Исходный текст →

Speaking in Tongues
Лавка Языков

Сергей Анисимов

Блюз для Дёмы

   


Я вчера шпану из подъезда прогнал. Сидели, курили, никого не трогали. Зачем я их? Неужели стареем? Короче, выгнал я их из подъезда, потом иду по улице и думаю: «они-то просто сидели и курили, а мы на гитарах играли, магнитофон не выключался, кончались батарейки и мы кидали их об пол, считалось, это это может продлить им жизнь»...  И вот однажды, я уже не помню кто, да это и не важно, то ли брат у кого-то из армии вернулся, так научил, в общем, кто-то сыграл песню:
 
«Почему у отца даже во сне
Челюсти крепко сжаты?
Поразмышляй над этим, пацан
Но не спрашивай у пионервожатой»

   И тут что-то случилось. Нет, мы уже не были такими наивными, и музыки переслушали множество, но вся ТА музыка -- она казалась далекой, скрывалась в недосягаемых для нас сферах, хоть и близкая по духу, твоя, и лучше всего остального но -- далеко. А здесь -- обычные аккорды, дворовая манера, но -- наше. Сыгранное прямо на твоих глазах. На следующий день слова были переписаны, аккорды зарисованы.
   Загадка: вроде бы я уже слышал и ДДТ и, естественно, БГ («Музыкальный ринг», как некий поворот в сознании), но именно эта песня показалась по-настоящему настоящей. Почему так? Может известную роль сыграло то, что услышал я ее не из магнитофона, а «живьем», оттого, что сам еще учился в школе, оттого, что на дворе стоял 1988 год. И хватало себя увидеть мир, в котором мы жили. Ту ложь и лицемерие. Тоска по честности и активное нежелание входить в тот взрослый мир, который нас окружал.
   Руки давно чесались показывать фиги. Теперь желание обретало  идеологическую базу.

Фрагмент набора данных →
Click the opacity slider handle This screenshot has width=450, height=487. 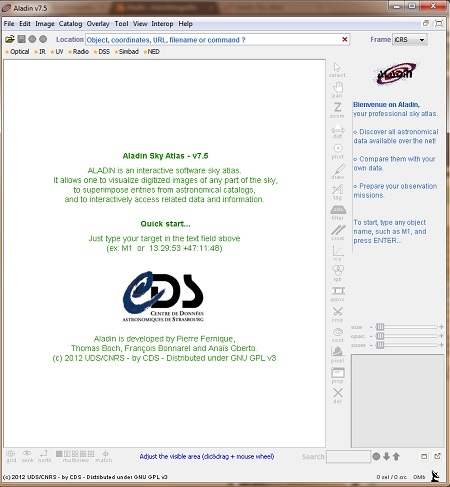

Формулировка задания →
Какой год указан в исходном тексте как время, когда песня была услышана «живьем»?

Ответ на задание →
1988 год.